Untersuchungen legen nahe, dass Männer, die mehr als 1.000 mg Vitamin C pro Tag zu sich nehmen, ein um bis zu 43 % höheres Risiko haben, ihren ersten Nierenstein zu entwickeln.Das Risiko ist dosisabhängig, was bedeutet, dass Sie bei höheren Dosen einem höheren Risiko ausgesetzt sind.Aus unbekannten Gründen scheinen die Weibchen nicht betroffen zu sein.

So beliebt diese Nahrungsergänzungsmittel auch sind, Sie benötigen sie im Allgemeinen nicht, wenn Sie sich ausgewogen ernähren. Derzeit beträgt die empfohlene tägliche Zufuhr von Vitamin C 70 mg für Männer und 90 mg für Frauen.Sie können dieses Ziel leicht erreichen, indem Sie eine Orange oder nur 1 Tasse Erdbeeren, Brokkoli oder gehackte rote Paprika essen.

Eine Anmerkung zur Gender- und Sex-Terminologie
Swip Health erkennt an, dass Sex und Geschlecht verwandte Konzepte sind, aber nicht dasselbe sind. Um unsere Quellen genau wiederzugeben, verwendet dieser Artikel Begriffe wie „weiblich“, „männlich“, „Frau“ und „Mann“, wie sie in den Quellen verwendet werden.

10. Versuchen Sie es mit einem Citrat-Ergänzungsmittel

Kaliumcitratpräparate, die rezeptfrei erhältlich sind, können Ihren Urin weniger säurehaltig machen. Dadurch können sie dazu beitragen, das Risiko von Calciumoxalat-, Cystin- und Harnsäuresteinen zu verringern (aber).nichtCalciumphosphat- oder Struvitsteine, die sich im alkalischen Urin bilden).

Experten empfehlen die Einnahme von 9 mg Kalium pro Tag, aufgeteilt auf drei Dosen und innerhalb von 30 Minuten nach einer Mahlzeit oder einem Schlafenssnack. Natriumcitratpräparate sollten vermieden werden, da Natrium die Kalziumausscheidung erhöhen und den Nutzen zunichte machen kann.

Kaliumcitratpräparate sollten unter Anleitung eines Arztes eingenommen werden und nicht als Ersatz für eine medizinische Behandlung.
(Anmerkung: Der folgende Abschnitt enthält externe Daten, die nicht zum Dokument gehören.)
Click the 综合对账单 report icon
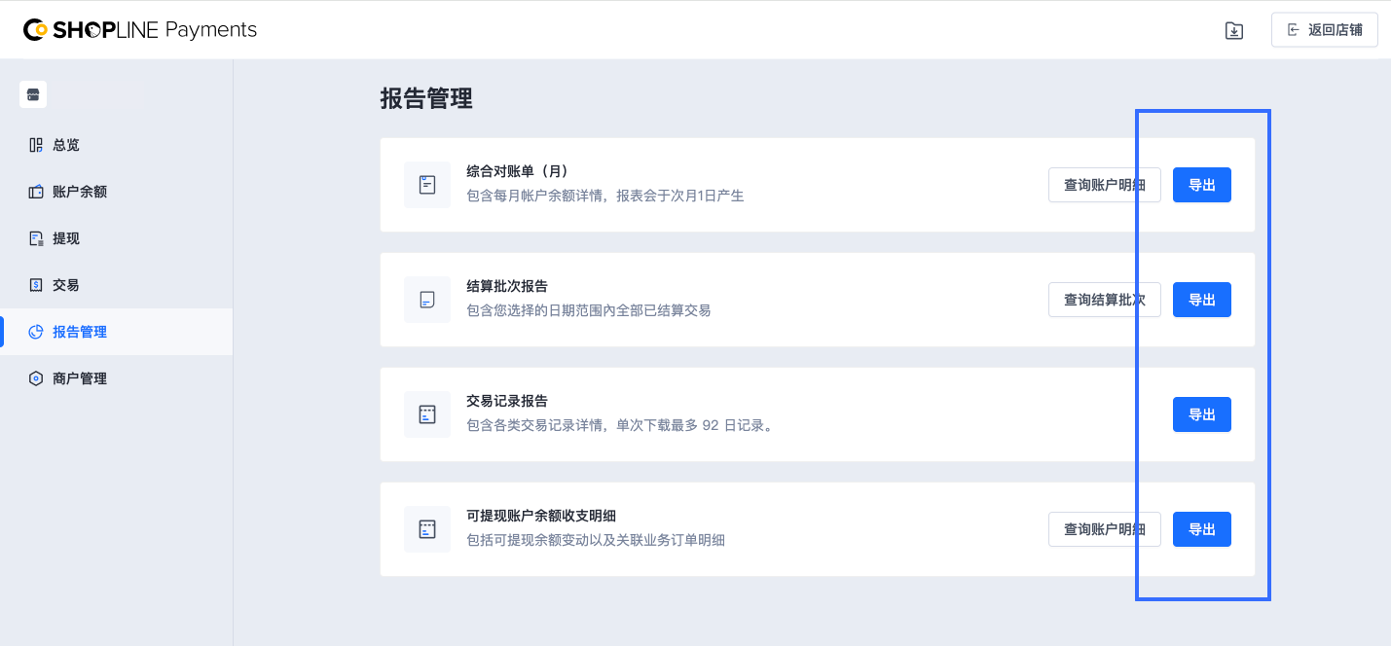1391x646 pixels. coord(427,185)
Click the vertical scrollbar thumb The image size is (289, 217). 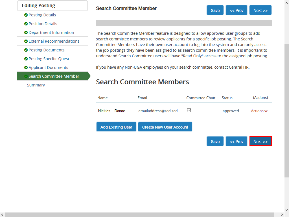(286, 110)
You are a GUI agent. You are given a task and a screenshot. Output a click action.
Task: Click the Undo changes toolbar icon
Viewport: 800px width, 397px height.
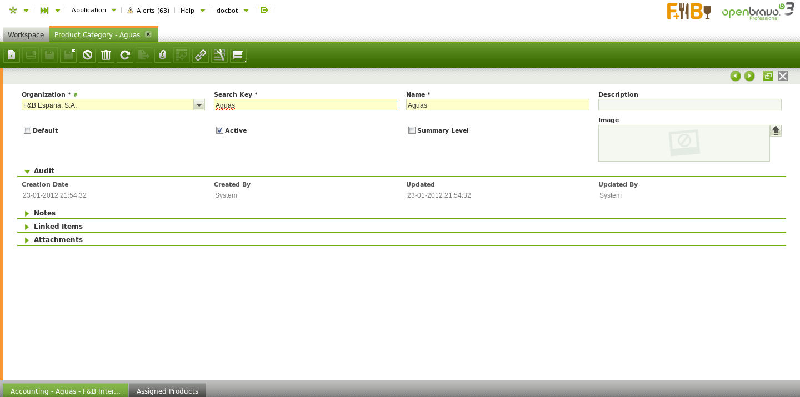[87, 55]
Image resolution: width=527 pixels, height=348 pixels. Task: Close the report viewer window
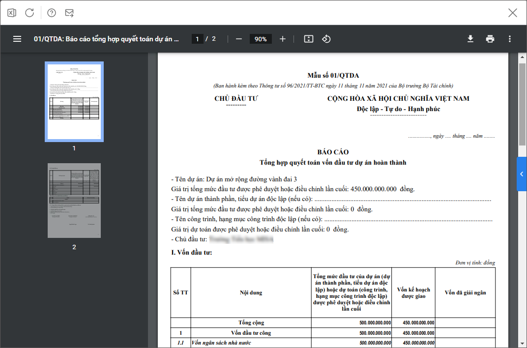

Bei unsachgemäßer Einnahme können Nebenwirkungen wie Muskelschwäche, unregelmäßiger Herzschlag und Magengeschwüre auftreten.

11. Überprüfen Sie, ob Ihre Medikamente sicher sind

Viele verschreibungspflichtige und rezeptfreie Medikamente können zur Bildung von Nierensteinen beitragen. Obwohl einige möglicherweise vermieden oder ersetzt werden müssen, können andere für Ihre Gesundheit von entscheidender Bedeutung sein und sollten nicht ohne Zustimmung Ihres Arztes abgesetzt werden.

Informieren Sie Ihren Arzt, wenn Sie eines der folgenden Arzneimittel einnehmen und sich Sorgen über das Risiko von Nierensteinen oder einem erneuten Auftreten von Nierensteinen machen:

  • Schleifendiuretika wie Lasix (Furosemid), Bumex (Bumetanid), Edecrin (Ethacrynsäure) und Soaanz (Torsemid)
  • Glukokortikoide wie Prednison, Methylprednisolon, Cortison, Betamethason und Dexamethason
  • Antiepileptika (ASMs) wie Topamax (Topiramat) und Zonegren (Zonisamid)
  • HIV-Medikamente wie Indinavir, Atazanavir, Nelfinavir, Tenofovirdisoproxilfumarat (TDF), Raltegravir und Efavirenz
  • Antibiotika wie Sulfadiazin, Sulfamethoxazol, Ciprofloxacin, Amoxicillin, Ampicillin und Ceftriaxon
  • Gichtmedikamente wie Zyloric (Allopurinol) und Probalan (Probenecid)
  • Azulfidin (Sulfasalazin)
  • Cozaar (Losartan)
  • Mucinex (Guaifenesin)

Auch der übermäßige Gebrauch von Abführmitteln kann zur Bildung von Harnsäuresteinen beitragen.